This NFL football season has seen the rise of the Denver Broncos into first place in their division. You might be awed by this fact (or not!), but forget this truth: most of the players and coaches on this year’s roster were not on last year’s roster. They were fired, traded, and waived. The lesson is simple: if things are not what you want, fire everyone!
But, as I have noted several times, sports is not like business. In business, a manager taking over a team can’t “fire everyone.” There are HR rules for that and you simply showing up as a manager for a team doesn’t mean you get to break the HR rules. But if you want to improve your team, how do you do it?
Ignore the advice of the former manager; this is your team
Every good manager tells an incoming manager about their team. John does this and Mary does that. Take it all with a grain of salt.
When you come on the team as a manager (or, for that matter, a new team member), the team dynamic changes. The team needs to rebuild because it is no longer the same. So listen to what the manager says, but make your own judgment about the individuals on the team.
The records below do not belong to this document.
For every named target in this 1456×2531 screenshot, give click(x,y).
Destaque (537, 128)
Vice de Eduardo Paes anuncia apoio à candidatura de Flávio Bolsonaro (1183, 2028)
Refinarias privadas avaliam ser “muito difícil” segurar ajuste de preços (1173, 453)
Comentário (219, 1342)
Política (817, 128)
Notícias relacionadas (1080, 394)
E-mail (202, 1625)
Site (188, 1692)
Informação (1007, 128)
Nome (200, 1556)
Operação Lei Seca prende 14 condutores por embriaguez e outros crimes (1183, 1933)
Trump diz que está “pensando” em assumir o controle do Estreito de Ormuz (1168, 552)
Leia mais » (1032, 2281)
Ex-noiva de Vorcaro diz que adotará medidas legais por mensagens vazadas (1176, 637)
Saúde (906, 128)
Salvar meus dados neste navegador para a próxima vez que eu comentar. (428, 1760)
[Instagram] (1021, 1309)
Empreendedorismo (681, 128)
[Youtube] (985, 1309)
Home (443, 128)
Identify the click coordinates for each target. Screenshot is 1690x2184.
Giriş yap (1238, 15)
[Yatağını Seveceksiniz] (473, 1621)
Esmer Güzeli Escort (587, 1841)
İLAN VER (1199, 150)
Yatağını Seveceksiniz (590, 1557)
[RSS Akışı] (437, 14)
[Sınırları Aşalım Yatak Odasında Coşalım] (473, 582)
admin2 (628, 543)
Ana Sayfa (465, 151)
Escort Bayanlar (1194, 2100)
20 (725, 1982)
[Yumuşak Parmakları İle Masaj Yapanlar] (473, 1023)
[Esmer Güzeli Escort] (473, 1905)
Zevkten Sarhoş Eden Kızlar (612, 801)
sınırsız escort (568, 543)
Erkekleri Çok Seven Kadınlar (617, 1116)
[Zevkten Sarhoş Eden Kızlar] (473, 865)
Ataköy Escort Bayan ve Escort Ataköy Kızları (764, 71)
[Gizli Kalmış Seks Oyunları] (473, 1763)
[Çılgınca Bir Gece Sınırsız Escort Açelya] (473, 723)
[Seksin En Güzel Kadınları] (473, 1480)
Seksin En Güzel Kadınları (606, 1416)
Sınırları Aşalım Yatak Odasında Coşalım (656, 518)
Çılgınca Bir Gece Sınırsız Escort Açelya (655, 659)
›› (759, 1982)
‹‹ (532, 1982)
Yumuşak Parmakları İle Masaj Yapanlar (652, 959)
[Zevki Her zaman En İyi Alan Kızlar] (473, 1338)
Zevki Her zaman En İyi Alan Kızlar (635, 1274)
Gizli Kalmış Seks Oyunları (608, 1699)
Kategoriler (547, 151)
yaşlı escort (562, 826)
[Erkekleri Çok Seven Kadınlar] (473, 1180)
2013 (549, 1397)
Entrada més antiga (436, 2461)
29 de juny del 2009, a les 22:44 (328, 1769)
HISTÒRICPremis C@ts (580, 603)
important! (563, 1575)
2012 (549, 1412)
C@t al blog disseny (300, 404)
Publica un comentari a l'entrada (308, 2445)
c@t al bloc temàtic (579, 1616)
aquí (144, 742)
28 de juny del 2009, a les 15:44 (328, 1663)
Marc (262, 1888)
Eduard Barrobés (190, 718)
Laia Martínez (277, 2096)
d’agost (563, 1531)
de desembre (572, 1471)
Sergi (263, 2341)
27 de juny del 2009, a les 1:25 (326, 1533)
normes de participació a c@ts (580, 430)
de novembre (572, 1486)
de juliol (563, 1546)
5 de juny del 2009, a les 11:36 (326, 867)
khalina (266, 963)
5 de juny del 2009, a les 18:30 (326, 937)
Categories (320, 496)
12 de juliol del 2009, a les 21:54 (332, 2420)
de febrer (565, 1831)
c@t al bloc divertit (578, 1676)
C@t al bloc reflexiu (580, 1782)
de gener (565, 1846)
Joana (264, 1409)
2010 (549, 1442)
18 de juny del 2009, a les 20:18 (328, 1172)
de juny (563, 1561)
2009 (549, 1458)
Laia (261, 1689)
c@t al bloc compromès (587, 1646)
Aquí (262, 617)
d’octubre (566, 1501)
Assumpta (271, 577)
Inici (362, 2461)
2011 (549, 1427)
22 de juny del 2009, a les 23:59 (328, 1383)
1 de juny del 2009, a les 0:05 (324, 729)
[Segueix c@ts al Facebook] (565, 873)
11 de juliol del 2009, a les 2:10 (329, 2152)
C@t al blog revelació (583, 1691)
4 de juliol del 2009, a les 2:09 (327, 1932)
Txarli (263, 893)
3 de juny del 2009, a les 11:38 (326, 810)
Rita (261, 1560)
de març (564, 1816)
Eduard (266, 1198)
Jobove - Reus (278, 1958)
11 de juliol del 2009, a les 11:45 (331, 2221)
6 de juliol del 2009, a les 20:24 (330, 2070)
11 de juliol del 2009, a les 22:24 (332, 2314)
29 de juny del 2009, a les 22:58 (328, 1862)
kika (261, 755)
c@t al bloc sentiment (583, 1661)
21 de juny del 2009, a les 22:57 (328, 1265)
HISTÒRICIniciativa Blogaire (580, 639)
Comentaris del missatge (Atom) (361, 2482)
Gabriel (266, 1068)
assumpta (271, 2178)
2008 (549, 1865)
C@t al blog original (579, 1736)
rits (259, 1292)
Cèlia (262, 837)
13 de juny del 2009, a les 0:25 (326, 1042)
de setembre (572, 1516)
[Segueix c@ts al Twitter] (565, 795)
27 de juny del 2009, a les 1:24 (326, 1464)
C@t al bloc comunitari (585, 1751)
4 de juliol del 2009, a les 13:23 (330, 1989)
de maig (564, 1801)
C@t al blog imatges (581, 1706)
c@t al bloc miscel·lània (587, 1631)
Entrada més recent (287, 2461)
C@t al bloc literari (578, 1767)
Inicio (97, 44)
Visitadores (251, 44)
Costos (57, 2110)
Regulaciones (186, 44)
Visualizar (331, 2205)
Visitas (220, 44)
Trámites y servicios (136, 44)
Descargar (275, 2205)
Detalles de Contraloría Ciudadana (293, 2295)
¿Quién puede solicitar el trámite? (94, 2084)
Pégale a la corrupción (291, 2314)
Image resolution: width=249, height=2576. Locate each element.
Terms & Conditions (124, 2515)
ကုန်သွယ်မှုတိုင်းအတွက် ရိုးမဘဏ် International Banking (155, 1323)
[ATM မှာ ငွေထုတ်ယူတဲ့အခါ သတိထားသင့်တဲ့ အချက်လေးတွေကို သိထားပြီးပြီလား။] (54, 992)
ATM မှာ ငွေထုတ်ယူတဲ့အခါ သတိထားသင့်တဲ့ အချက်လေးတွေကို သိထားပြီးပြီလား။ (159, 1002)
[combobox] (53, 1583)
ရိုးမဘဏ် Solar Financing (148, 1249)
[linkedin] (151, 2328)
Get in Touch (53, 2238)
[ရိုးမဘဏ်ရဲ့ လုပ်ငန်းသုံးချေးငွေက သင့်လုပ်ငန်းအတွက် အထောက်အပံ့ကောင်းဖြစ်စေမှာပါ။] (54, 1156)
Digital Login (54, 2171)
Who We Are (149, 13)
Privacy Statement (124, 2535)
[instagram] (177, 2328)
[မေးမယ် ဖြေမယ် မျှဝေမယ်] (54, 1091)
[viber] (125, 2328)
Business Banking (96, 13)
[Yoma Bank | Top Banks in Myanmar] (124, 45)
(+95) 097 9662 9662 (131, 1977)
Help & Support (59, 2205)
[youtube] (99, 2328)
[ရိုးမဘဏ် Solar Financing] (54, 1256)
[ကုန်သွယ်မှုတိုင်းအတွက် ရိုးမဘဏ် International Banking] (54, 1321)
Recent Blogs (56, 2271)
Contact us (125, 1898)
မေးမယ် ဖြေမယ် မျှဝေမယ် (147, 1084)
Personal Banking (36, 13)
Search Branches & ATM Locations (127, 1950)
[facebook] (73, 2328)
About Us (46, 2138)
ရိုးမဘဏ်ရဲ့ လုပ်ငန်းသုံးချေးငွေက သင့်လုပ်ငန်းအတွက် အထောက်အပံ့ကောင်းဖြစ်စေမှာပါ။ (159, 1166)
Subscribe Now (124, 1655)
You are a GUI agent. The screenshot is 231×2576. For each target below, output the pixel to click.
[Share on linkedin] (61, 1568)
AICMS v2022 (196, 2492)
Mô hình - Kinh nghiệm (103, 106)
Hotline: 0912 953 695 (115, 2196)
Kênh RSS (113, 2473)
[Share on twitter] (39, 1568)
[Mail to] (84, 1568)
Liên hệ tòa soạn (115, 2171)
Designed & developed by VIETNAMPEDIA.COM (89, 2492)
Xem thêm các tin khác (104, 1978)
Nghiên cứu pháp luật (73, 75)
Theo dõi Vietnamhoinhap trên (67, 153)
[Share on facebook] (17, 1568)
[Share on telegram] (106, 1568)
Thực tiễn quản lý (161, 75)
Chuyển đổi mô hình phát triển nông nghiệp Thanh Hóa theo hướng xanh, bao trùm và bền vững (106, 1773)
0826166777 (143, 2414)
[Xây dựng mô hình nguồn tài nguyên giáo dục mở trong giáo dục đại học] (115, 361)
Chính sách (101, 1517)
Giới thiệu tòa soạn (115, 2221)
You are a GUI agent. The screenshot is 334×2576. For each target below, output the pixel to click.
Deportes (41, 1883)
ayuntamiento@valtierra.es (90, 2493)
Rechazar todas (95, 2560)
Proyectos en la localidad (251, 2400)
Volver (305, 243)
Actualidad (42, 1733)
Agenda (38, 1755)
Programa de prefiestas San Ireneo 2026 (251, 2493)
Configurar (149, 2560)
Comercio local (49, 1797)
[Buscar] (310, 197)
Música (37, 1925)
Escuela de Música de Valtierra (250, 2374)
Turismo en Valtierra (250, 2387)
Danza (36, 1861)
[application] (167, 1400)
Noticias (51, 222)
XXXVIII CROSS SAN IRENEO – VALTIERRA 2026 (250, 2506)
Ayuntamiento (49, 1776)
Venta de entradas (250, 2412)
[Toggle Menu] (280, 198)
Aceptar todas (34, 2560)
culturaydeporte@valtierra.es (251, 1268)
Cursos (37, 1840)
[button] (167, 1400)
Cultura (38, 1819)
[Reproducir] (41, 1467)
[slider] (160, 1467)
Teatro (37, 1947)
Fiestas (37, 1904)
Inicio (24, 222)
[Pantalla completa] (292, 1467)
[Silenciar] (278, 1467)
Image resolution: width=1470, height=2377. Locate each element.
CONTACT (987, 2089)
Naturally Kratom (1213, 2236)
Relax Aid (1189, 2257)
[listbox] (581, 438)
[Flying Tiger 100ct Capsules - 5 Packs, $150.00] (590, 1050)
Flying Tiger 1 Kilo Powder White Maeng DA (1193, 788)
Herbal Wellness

The former manager isn’t evaluated anymore on your team, you are.
Value the individual first, the team will come later
Yes, there is an “I” in team. Part of that is the individual being responsible for delivering work. But part of that is a manager recognizing individual performance. This is especially true if an individual’s work is not seen as contributing to the team. If the team doesn’t recognize the contribution, you need to show how it does. It improves the individual’s standing in the team and makes the rest of the team question what is a contribution and what isn’t.
That doesn’t mean you ignore the team dynamic, just ensure that each team member is recognized for their contribution to the work.
Determine an individual’s strengths for the work
When I interviewed all of the members of my new teams, I always asked them what their strength was for the work. The answers I got varied; that’s to be expected. The surprising outcome, however, was what the person said their strength was on the job rarely was. It was usually something else.
For example, I had a person who said his strength was his ability to analyze business processes and improve them. The reality was his strength was knowing how to get something done when the process got in the way and we needed to do something different outside the process.
Listen to what your employee says is their strength — but make your own judgment.
Give work to feed the strengths, starve the weaknesses
Too many managers dish out work without thinking about the strengths and weaknesses of the individuals on their team. Others want to help improve the weakness of a person, so they give them work that fits their weaknesses.
That’s dumb. Give people more of what they are good at doing. Since they are good at doing it, they will get it done faster, with greater quality and with more engagement in the work. Isn’t that what we want our employees to do?
Expect strong performance from each member of your team
When you supply a higher set of performance expectations from an individual — and help them to achieve them — you raise the overall performance of a team. How many managers have you heard say something like “Oh, that’s Joe. He will never be a superstar, so don’t give him anything important to do.”
Managers assign stardom through the work they delegate. If you can’t figure out the strength of a person and give the right work to them, of course they won’t shine. Give them the right stuff and you will get the maximum effort and production from a person who wants to deliver result
You can’t fire everyone, so you need to figure out how to get the best performance from your team.
Wouldn’t you want to work for a manager who figured out your strengths for the work, gave you work that matched your strengths, ignored the previous manager’s analysis and expected strong performance?